Some records:

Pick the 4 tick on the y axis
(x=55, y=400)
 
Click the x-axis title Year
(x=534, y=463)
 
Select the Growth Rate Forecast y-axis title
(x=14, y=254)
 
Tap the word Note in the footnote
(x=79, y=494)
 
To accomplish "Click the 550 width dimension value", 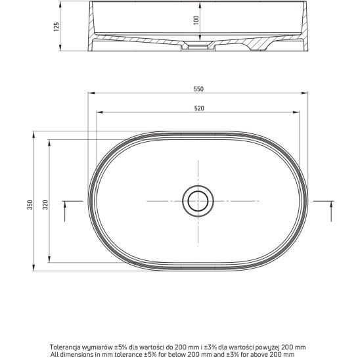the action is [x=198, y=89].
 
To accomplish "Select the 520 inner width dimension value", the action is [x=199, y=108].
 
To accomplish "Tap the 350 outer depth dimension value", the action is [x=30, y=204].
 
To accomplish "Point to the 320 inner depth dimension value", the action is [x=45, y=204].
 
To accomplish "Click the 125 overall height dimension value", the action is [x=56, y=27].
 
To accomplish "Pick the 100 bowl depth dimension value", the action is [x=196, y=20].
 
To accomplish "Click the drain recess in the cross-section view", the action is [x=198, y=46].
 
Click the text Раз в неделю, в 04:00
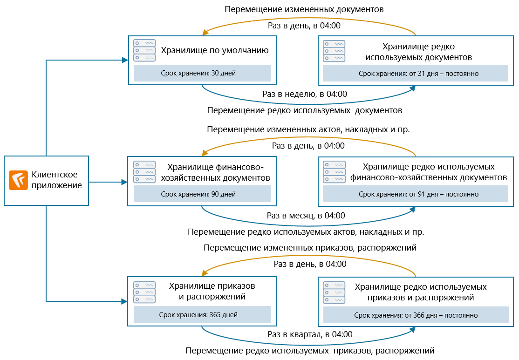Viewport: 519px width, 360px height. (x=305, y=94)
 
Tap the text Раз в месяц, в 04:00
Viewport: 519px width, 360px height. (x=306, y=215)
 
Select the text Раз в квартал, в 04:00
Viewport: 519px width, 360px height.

STATED PROBLEM: Swap "Viewport" for "Window" in the lines from the one containing "Tap the text Раз в месяц, в 04:00" through the last line, inclusive, and give those lines again with everything else left as it is.

TASK OUTPUT:
Tap the text Раз в месяц, в 04:00
Window: 519px width, 360px height. (x=306, y=215)
 
Select the text Раз в квартал, в 04:00
Window: 519px width, 360px height.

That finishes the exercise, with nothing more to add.